**TO DO:** Print out each entry below exactly, please.

____ MATERIAL SHOWN

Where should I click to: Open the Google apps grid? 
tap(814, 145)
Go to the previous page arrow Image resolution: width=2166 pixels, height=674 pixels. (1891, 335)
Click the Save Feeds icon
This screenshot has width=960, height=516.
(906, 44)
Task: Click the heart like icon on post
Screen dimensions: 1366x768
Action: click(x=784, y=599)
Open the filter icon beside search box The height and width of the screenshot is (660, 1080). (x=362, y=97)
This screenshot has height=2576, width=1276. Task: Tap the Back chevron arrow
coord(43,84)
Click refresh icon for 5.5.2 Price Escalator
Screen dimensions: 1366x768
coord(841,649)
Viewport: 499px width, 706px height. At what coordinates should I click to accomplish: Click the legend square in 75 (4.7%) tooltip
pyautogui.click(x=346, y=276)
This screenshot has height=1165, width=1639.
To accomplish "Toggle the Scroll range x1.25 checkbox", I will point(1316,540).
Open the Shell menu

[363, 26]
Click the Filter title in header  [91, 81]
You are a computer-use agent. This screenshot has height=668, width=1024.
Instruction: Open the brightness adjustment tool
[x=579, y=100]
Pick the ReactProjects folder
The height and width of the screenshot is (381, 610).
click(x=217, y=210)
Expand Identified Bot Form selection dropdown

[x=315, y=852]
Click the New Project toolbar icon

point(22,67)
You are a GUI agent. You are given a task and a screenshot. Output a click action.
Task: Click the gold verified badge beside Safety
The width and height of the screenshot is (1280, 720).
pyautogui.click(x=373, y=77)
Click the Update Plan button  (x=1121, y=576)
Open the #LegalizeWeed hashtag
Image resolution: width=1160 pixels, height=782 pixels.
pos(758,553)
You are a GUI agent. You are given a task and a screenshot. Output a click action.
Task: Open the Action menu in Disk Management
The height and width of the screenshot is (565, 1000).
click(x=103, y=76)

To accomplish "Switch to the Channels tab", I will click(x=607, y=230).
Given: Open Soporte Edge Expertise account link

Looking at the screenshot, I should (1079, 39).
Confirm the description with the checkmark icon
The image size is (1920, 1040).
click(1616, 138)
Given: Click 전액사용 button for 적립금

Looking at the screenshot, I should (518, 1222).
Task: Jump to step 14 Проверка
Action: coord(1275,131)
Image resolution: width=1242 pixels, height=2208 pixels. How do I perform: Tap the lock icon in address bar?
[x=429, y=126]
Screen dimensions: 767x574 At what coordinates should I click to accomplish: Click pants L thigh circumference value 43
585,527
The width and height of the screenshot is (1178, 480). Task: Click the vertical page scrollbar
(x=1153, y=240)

________

**RESPONSE TO THIS TASK:**
Where should I click to: Open the Google apps grid? 
tap(814, 145)
Go to the previous page arrow Image resolution: width=2166 pixels, height=674 pixels. (1891, 335)
Click the Save Feeds icon
This screenshot has width=960, height=516.
(906, 44)
Task: Click the heart like icon on post
Screen dimensions: 1366x768
Action: click(x=784, y=599)
Open the filter icon beside search box The height and width of the screenshot is (660, 1080). (x=362, y=97)
This screenshot has height=2576, width=1276. Task: Tap the Back chevron arrow
coord(43,84)
Click refresh icon for 5.5.2 Price Escalator
Screen dimensions: 1366x768
coord(841,649)
Viewport: 499px width, 706px height. At what coordinates should I click to accomplish: Click the legend square in 75 (4.7%) tooltip
pyautogui.click(x=346, y=276)
This screenshot has height=1165, width=1639.
To accomplish "Toggle the Scroll range x1.25 checkbox", I will point(1316,540).
Open the Shell menu

[363, 26]
Click the Filter title in header  [91, 81]
You are a computer-use agent. This screenshot has height=668, width=1024.
Instruction: Open the brightness adjustment tool
[x=579, y=100]
Pick the ReactProjects folder
The height and width of the screenshot is (381, 610).
click(x=217, y=210)
Expand Identified Bot Form selection dropdown

[x=315, y=852]
Click the New Project toolbar icon

point(22,67)
You are a GUI agent. You are given a task and a screenshot. Output a click action.
Task: Click the gold verified badge beside Safety
The width and height of the screenshot is (1280, 720).
pyautogui.click(x=373, y=77)
Click the Update Plan button  (x=1121, y=576)
Open the #LegalizeWeed hashtag
Image resolution: width=1160 pixels, height=782 pixels.
pos(758,553)
You are a GUI agent. You are given a task and a screenshot. Output a click action.
Task: Open the Action menu in Disk Management
The height and width of the screenshot is (565, 1000).
click(x=103, y=76)

To accomplish "Switch to the Channels tab", I will click(x=607, y=230).
Given: Open Soporte Edge Expertise account link

Looking at the screenshot, I should (1079, 39).
Confirm the description with the checkmark icon
The image size is (1920, 1040).
click(1616, 138)
Given: Click 전액사용 button for 적립금

Looking at the screenshot, I should (518, 1222).
Task: Jump to step 14 Проверка
Action: coord(1275,131)
Image resolution: width=1242 pixels, height=2208 pixels. How do I perform: Tap the lock icon in address bar?
[x=429, y=126]
Screen dimensions: 767x574 At what coordinates should I click to accomplish: Click pants L thigh circumference value 43
585,527
The width and height of the screenshot is (1178, 480). Task: Click the vertical page scrollbar
(x=1153, y=240)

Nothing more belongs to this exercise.